Wireguard client in LAN fails to recover after WAN failover. How to reproduce similar problem using policy routing.

arkanoid

This is not a problem of Wireguard on Pfsense, but wireguard in LAN using pfsense as gateway.

Situation:

PfSense 2.6.0 with WAN1, failover WAN2. State Killing on Gateway Failure enabled.
Wireguard client on LAN host C1 with 4Mbps symmetric traffic (MULTIPLE:MULTIPLE state)
On normal condition, C1 connects to remote wireguard server S1:50000/udp via WAN1

When WAN1 goes down, C1 udp packages are routed to S1 via WAN2, states are updated and it keeps working.

When WAN1 returns UP, C1 udp packages will never leave the firewall, nor via WAN1 nor via WAN2 (checked with tcpdump). States are still referring to WAN2 like "WAN2:23169 (C1:48614) -> S1:50000". C1 sends udp packets to firewall, S1 sends packets firewall, C1 receives packets from S1, S1 does not receive packets from C1.

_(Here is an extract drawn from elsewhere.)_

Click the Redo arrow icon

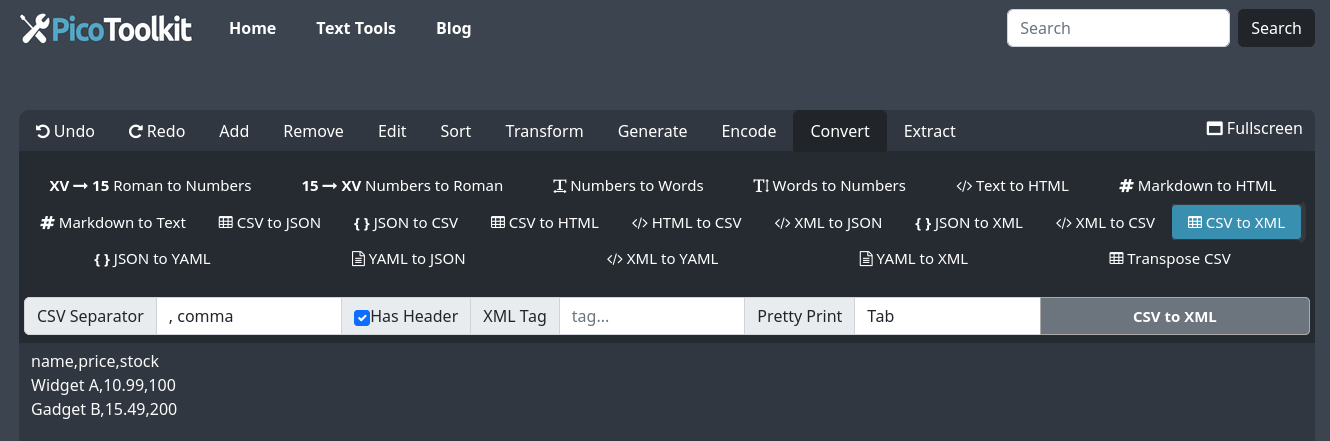[x=136, y=131]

How to to reproduce similar problem using policy routing:

Use policy routing to make C1 use WAN1 as gateway and start wireguard traffic to/from S1. You will have working wireguard C1 -> S1 via WAN1.
Change policy routing rule and make WAN2 the new gateway: you will have working wireguard C1 -> S1 still via WAN1.
Manually delete state "WAN1:port (C1:anotherport) -> S1:50000": vpn goes down forever. C1 sends udp packets to firewall, S1 sends packets firewall (WAN1), C1 receives packets from S1 still via WAN1, S1 does not receive any packet from C1.

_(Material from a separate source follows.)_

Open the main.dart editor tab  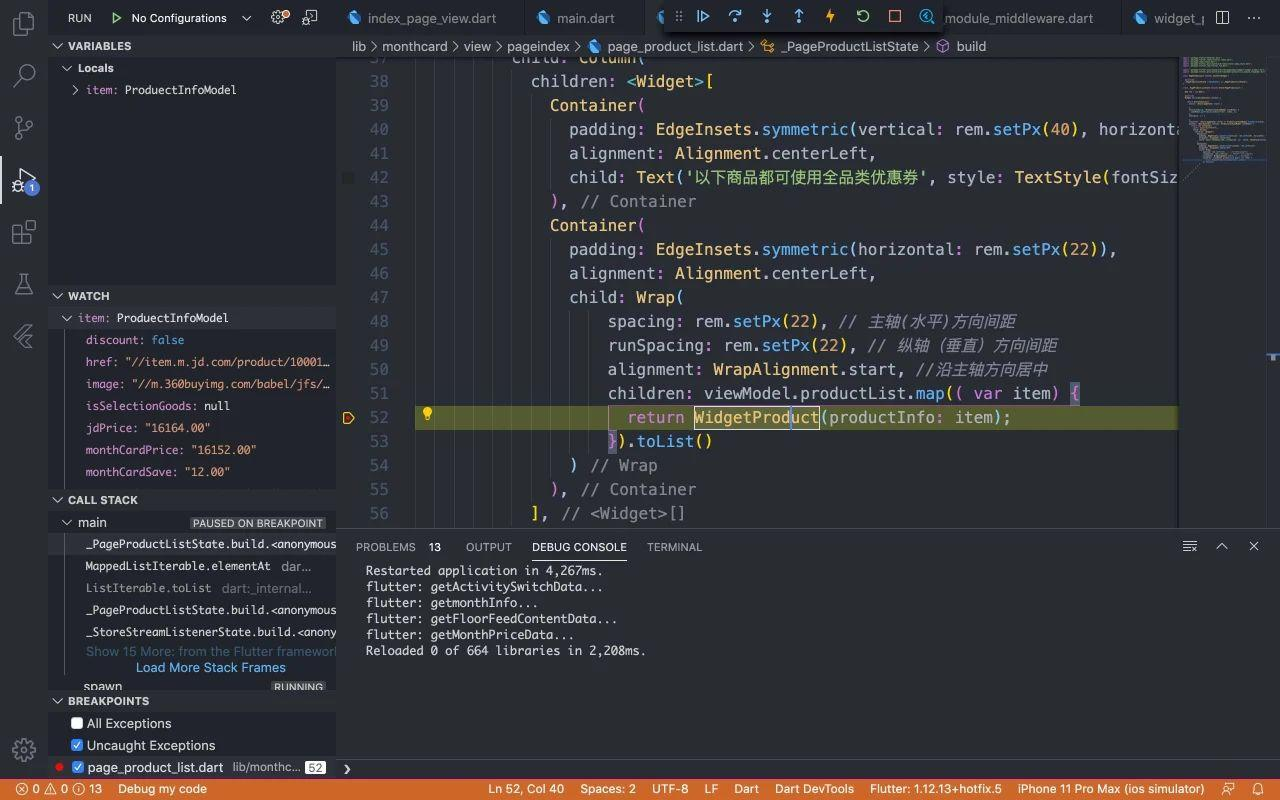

Basically S1 will never update "endpoint" from WAN1 to WAN2 as it won't receive any packets from WAN2, so it will keep sending handshake requests to WAN1.

Any workaround/solutions?

Wireguard would start working again by restarting wireguard on C1. This makes a change in the outgoing udp port and triggers a state change.

arkanoid

Please consider moving this to Routing/MultiWAN topic if you find more appropriate

arkanoid

I've made a clearer example for the behavior described in my first post

Starting condition

# pfctl -s all | grep 192.168.0.80 | grep 5001
pass in quick on re3 route-to (re2 WAN1_GW) inet proto udp from 192.168.0.80 to WG_SERVER port = 50001 keep state label "USER_RULE: Testing wireguard states" ridentifier 1656796548
all udp WG_SERVER:50001 <- 192.168.0.80:58125       MULTIPLE:MULTIPLE
all udp WAN1:17552 (192.168.0.80:58125) -> WG_SERVER:50001       MULTIPLE:MULTIPLE

^ I can kill any of these states in any order, they are re-created immediately and wg connection remains solid

Edit policy based routing rule. Force 192.168.0.80 to route packets via WAN2 instead of WAN1

# pfctl -s all | grep 192.168.0.80 | grep 50001*
pass in quick on re3 route-to (re0 WAN2_GW) inet proto udp from 192.168.0.80 to WG_SERVER port = 50001 keep state label "USER_RULE: Testing wireguard states" ridentifier 1656796548
all udp WG_SERVER:50001 <- 192.168.0.80:58125       MULTIPLE:MULTIPLE
all udp WAN1:17552 (192.168.0.80:58125) -> WG_SERVER:50001       MULTIPLE:MULTIPLE

Wireguard still working via WAN1, but new rule is in place

cases:
A) if I kill second state, it is re-created as-is and wireguard keeps working via WAN1
B) If I kill first state wireguard stops working forever (apparently no timeout). If I kill also second state it starts working again on WAN2

arkanoid

I've identified that the above simulated state happens when failover happens in rapid succession.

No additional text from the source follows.